▸ EXERCISE OBJECTIVE: In the data below, how many lines contain the string "Open"? Reply with the number only.

[ENTRIES SUPPLIED — start]

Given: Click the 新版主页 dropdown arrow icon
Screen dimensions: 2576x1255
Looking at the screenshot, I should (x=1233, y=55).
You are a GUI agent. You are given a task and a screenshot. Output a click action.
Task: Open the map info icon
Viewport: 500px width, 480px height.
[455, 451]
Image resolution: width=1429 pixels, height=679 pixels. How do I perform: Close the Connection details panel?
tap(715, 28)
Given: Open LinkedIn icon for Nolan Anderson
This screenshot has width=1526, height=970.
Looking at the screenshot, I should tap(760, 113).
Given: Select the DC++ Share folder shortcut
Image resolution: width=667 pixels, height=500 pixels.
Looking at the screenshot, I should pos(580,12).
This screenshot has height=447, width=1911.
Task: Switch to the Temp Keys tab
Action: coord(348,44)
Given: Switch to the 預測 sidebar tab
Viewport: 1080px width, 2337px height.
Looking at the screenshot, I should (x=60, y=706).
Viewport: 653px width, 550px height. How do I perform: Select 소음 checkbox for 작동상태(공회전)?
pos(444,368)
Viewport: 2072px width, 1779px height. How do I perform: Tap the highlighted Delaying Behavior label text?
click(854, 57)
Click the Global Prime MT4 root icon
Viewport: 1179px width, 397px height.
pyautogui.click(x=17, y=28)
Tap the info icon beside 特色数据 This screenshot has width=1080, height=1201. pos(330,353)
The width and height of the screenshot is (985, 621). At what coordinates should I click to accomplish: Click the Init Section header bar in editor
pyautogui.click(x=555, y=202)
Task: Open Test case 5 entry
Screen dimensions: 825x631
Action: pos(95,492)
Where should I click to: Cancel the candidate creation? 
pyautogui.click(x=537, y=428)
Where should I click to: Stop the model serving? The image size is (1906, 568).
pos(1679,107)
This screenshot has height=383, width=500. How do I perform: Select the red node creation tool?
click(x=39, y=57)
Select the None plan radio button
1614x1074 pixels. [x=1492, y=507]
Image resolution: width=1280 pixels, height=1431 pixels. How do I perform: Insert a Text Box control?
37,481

[ENTRIES SUPPLIED — finish]

▸ ANSWER FOR THE TASK: 3